То, что готовила Яська из рук вон плохо, его заботило мало, а вот любимого варенья было жалко. Главное, из какого-то имбиря непонятного варит, а из смородины наотрез отказывается!

— Смородина — ягода страшная, — шептала с присвистом рыжая, глаза округляя.

— Чем же это?

— Бушует река Смородина, волнами идет, в ней Чудо-Юдо живет о шести головах, о девяти и о двенадцати. И вдоль реки кусты смородиновые растут. Кто в воду заступит, кто хоть ягодку съест, тот на всю жизнь радость жизни потеряет.

Соколович на локте поднимался, моргал недоуменно:

— Это кто ж тебе такую глупость поведал?

—Тетка, — вздыхала Яся, и уже нормальным голосом объясняла. — Я в детстве спала плохо, она мне разные сказки рассказывала.

— И вот от этой ты засыпала быстрее? — с сомнением тянул душегуб. — Это не та ли тетка, что тебя заговору с крапивой научила?

— Она, — кивала рыжая и подхватывалась радостно. Её безумно радовало, когда Мир поддерживал такие вот пустые разговоры. Пусть и короткими фразами, но и это для гридя, который мог запросто обходиться одними жестами да взглядами, было много.

— Мирослав, а летом ты приедешь в гости? — спросила она смело. — Учения-то уже не будет. Я тебя с отцом и матерью познакомлю, аспида ручного покажу, к тетке в избушку слетаем. Тетка у меня суровая, а вот родители — чистое золото.

Соколович хмурился, головой качал

— Не могу, Ясь, я на лето работу взял, — ответил Мир ровным голосом. У него, в общем, голос почти всегда был одинаковым.

— Какую работу? — теперь Ясна хмурилась. Она родне ифритовской отписала, что не приедет, занята, а у Мира работа какая-то.

— О которой сказывать не велено, — хмыкал бывший душегуб, нынешний гридь.

— Это та, от которой шрамы растут как грибы под дождем? — на всякий случай уточняла рыжая, хотя и так все было понятно. Мирослав снова хмурился и молчал, Ясна вздыхала и кивала. Не велено, так не велено. Тогда она в пустыню сама полетит, а ему не скажет. Ей, мол, тоже — не велено!

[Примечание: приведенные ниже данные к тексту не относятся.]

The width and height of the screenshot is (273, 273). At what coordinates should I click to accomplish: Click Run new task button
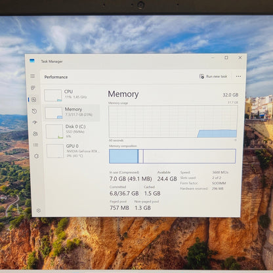coord(213,76)
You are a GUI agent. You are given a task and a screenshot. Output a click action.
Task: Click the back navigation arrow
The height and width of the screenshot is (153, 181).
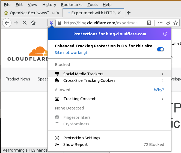pyautogui.click(x=7, y=23)
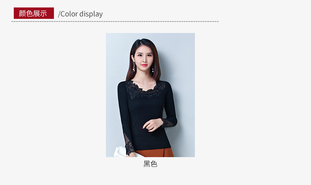Click the sheer lace sleeve near wrist
The image size is (311, 185).
click(x=167, y=123)
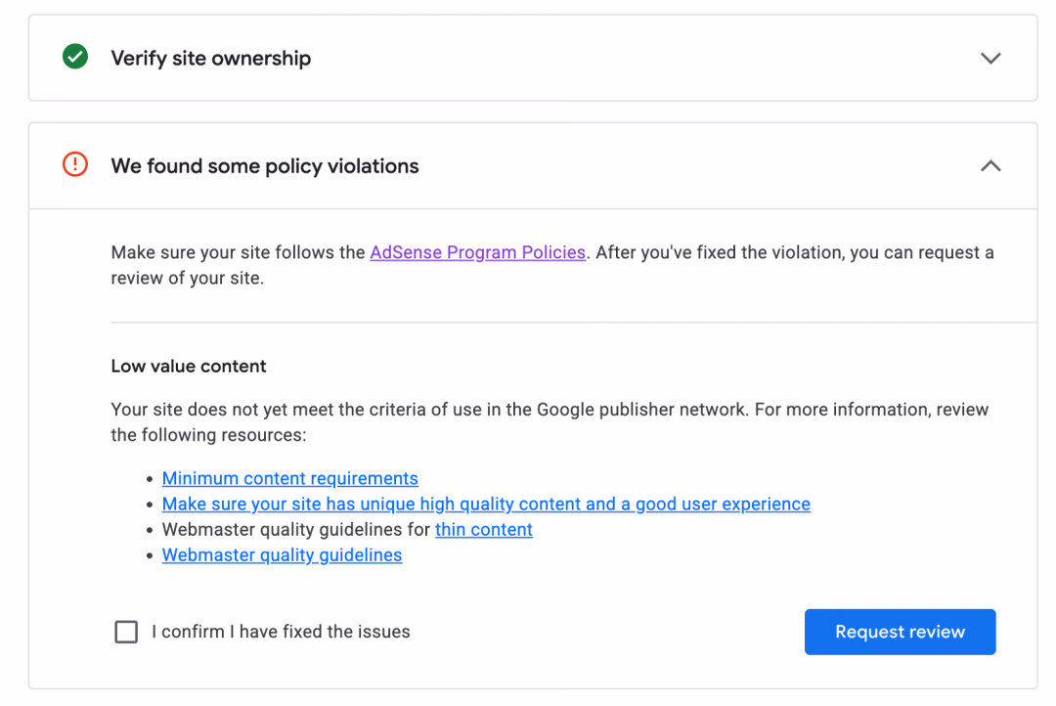The image size is (1056, 706).
Task: Tick the confirm issues fixed checkbox
Action: [126, 632]
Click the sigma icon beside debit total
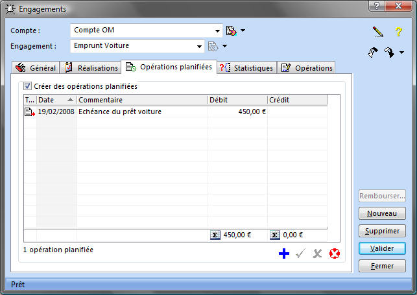The width and height of the screenshot is (417, 295). coord(215,235)
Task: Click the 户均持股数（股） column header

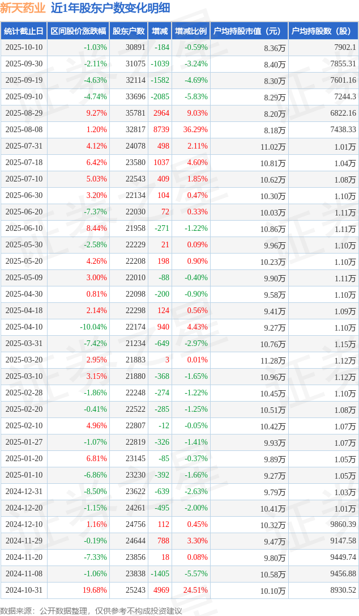Action: tap(323, 31)
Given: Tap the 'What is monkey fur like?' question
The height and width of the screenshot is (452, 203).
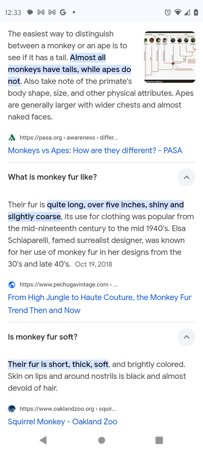Looking at the screenshot, I should [x=52, y=177].
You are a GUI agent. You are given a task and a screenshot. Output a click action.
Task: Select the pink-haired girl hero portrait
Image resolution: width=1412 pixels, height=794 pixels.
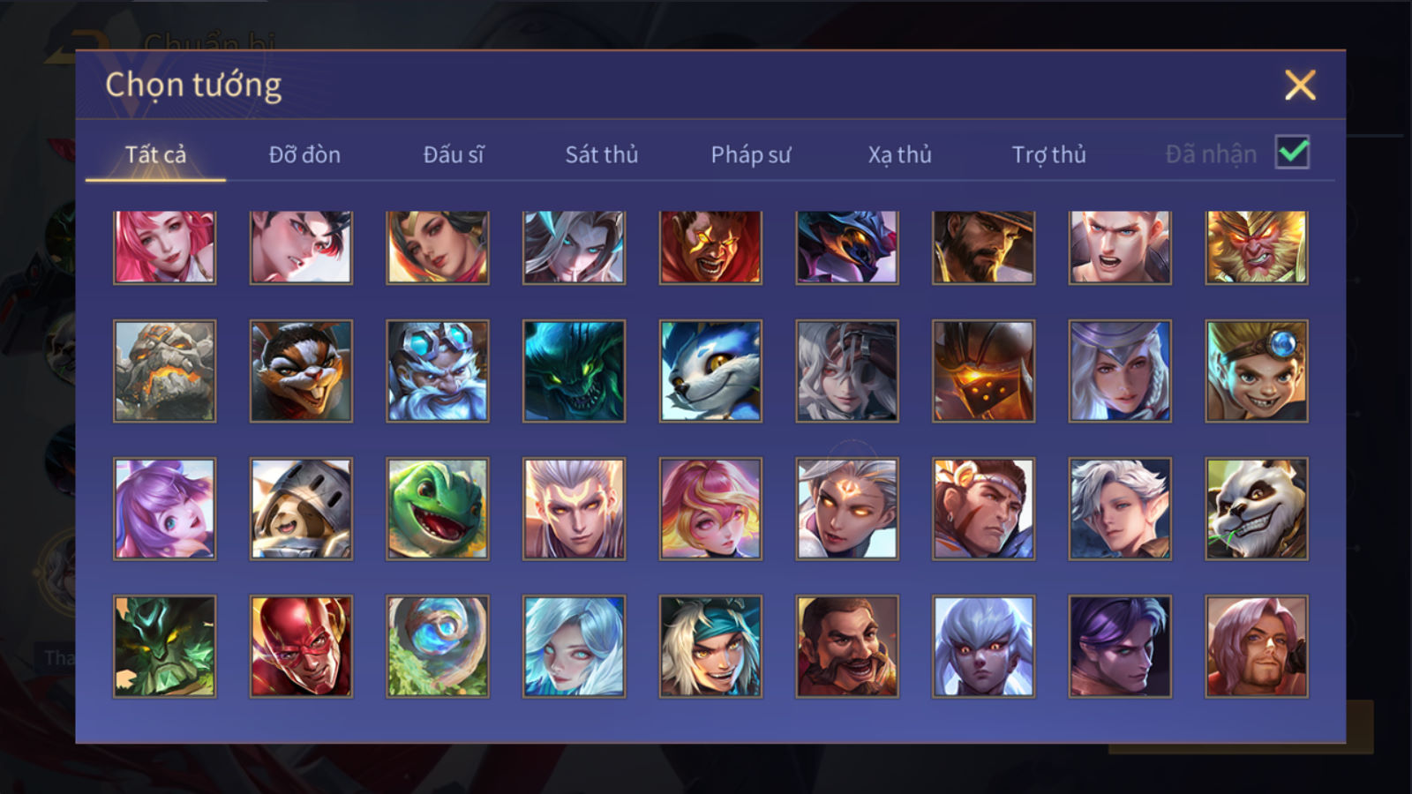tap(164, 247)
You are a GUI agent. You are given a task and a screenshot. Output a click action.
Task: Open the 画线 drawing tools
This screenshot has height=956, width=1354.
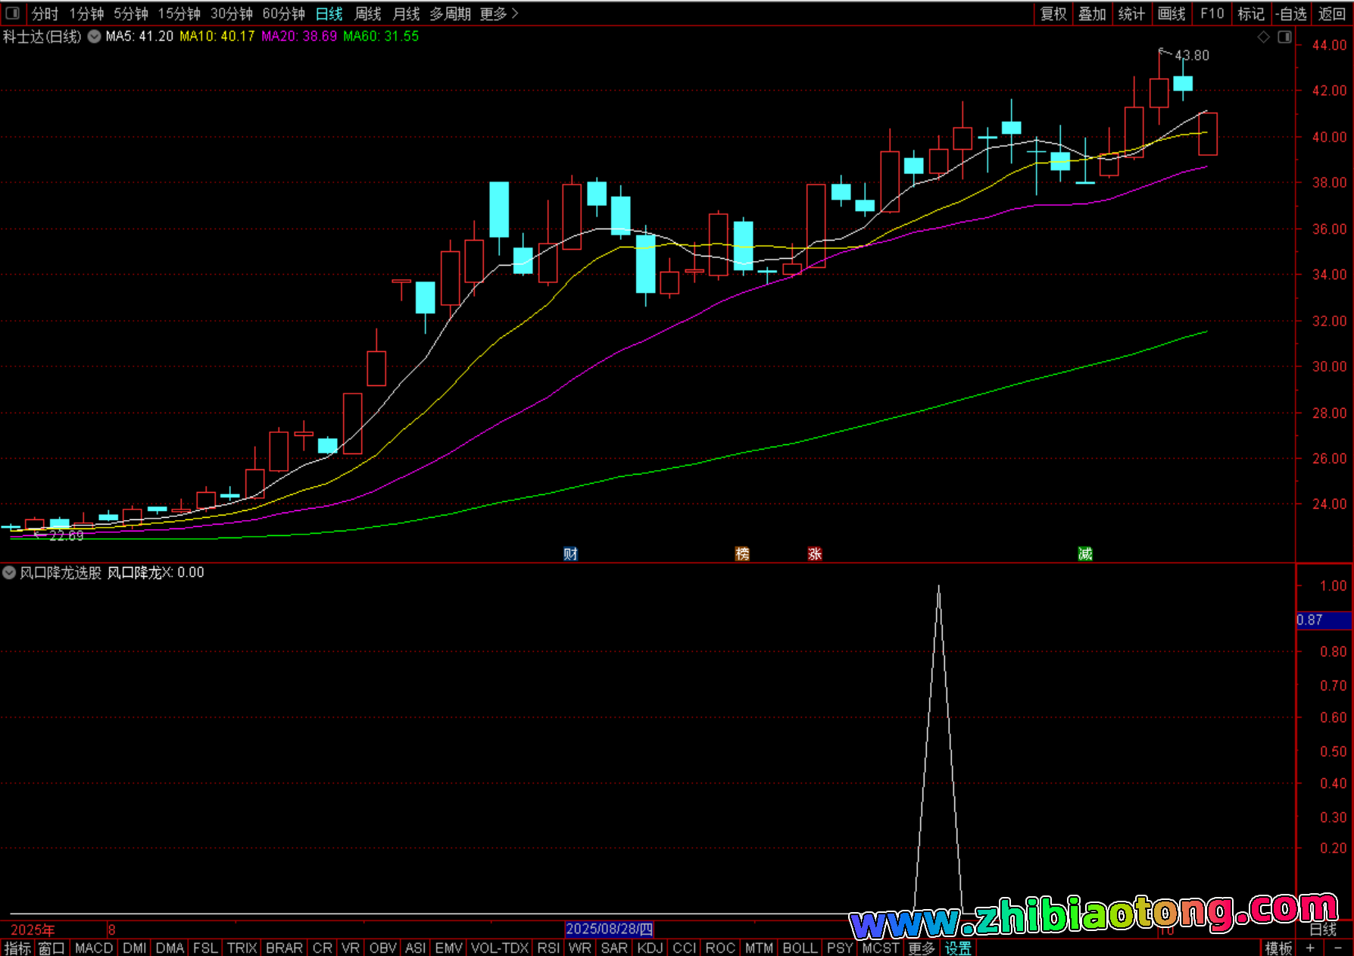(1171, 14)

— Ясь, а Ясь? — Мир по волосам ее погладил и доблестно попытался вернуться к разговору. — А что за тетка-то у тебя?

— Баба Яга, — зевнула Ясна, прикрыв рот ладошкой.

Соколович только очи горе закатил. Ох и родня ему попалась!

Лето они провели порознь, от Мирослава вестей не было, куда писать — Яся не знала. Не то, чтобы сильно нервничала, но осадок какой-то неприятный на душе от того лета остался.

Родителям про Мира не сказывала, те сами догадались. Матушка брови вскинула: «Как, Ясенька, влюбилась? Снова?» Ясенька пятнами пошла — что значит «снова»? Сейчас все не так, не то совсем, мама, ты не знаешь, что ж ты говоришь?

Батюшка в усы хмыкнул, сказал, что пока не увидит героя — ни словечка не проронит. Об одном попросил — об ученье не забывать. А как закончишь науку у волхвов, дочка, вези молодца, познакомимся.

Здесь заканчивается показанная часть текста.